Por muito tempo, achei que era apenas uma melancolia sem nome. Aos 24 anos, entendi: eu sou parte da natureza, e ela está se preparando para mudar de roupa.
Fomos ensinadas a ser lineares, produzindo igual de janeiro a janeiro. Mas a verdade é que meu corpo não recebeu esse memorando da produtividade industrial.
O erro: tentei manter "folhas verdes" em pleno outono pessoal. Ignorei que o sol se põe mais cedo e forcei uma energia de verão que eu já não tinha.
Olhando pela janela, vi a árvore do jardim: ela não luta para segurar as folhas.

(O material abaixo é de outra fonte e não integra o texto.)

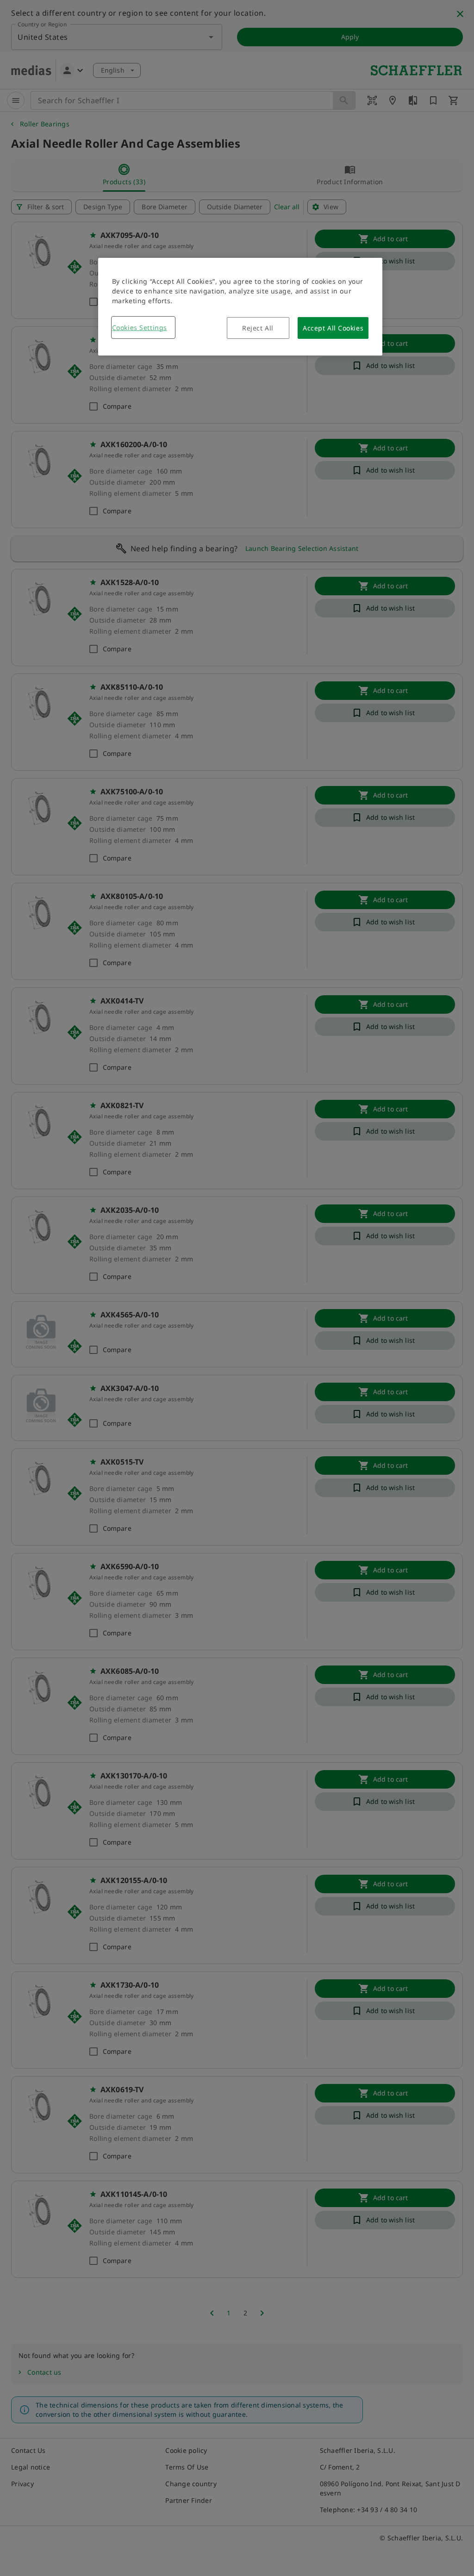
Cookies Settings (139, 327)
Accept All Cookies (333, 328)
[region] (240, 307)
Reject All (258, 328)
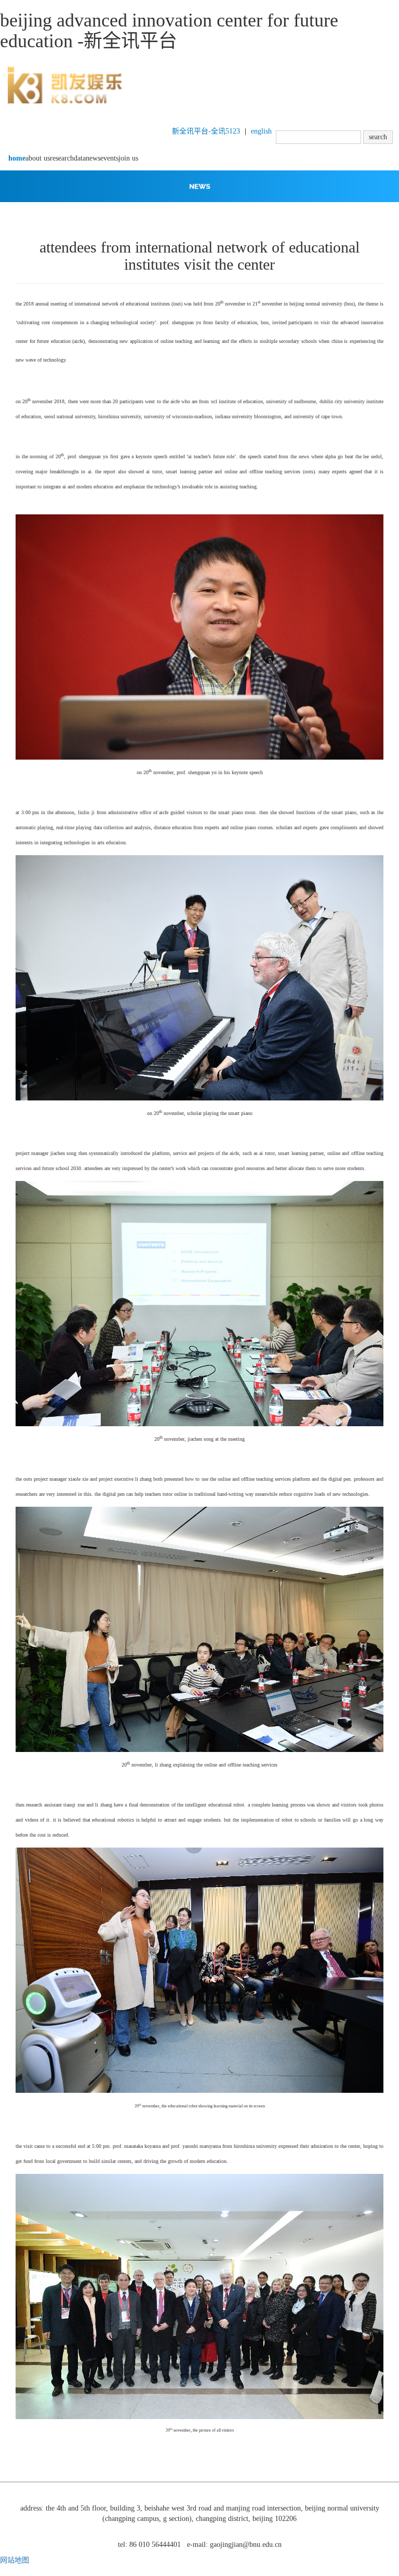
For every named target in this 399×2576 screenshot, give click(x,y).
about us (37, 158)
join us (128, 158)
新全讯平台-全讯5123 (206, 131)
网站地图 (14, 2560)
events (109, 158)
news (93, 158)
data (80, 158)
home (16, 158)
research (62, 158)
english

Ela as deixa ir para sobreviver ao inverno. Entendi que eu precisava soltar também.
Respeitar o ciclo das estações dentro de nós não é luxo esotérico; é estratégia de sobrevivência. O outono é o intervalo necessário para a regeneração.
O desapego de hoje é o que permite a explosão da primavera amanhã. O que você precisa deixar "cair" na sua vida para conseguir descansar?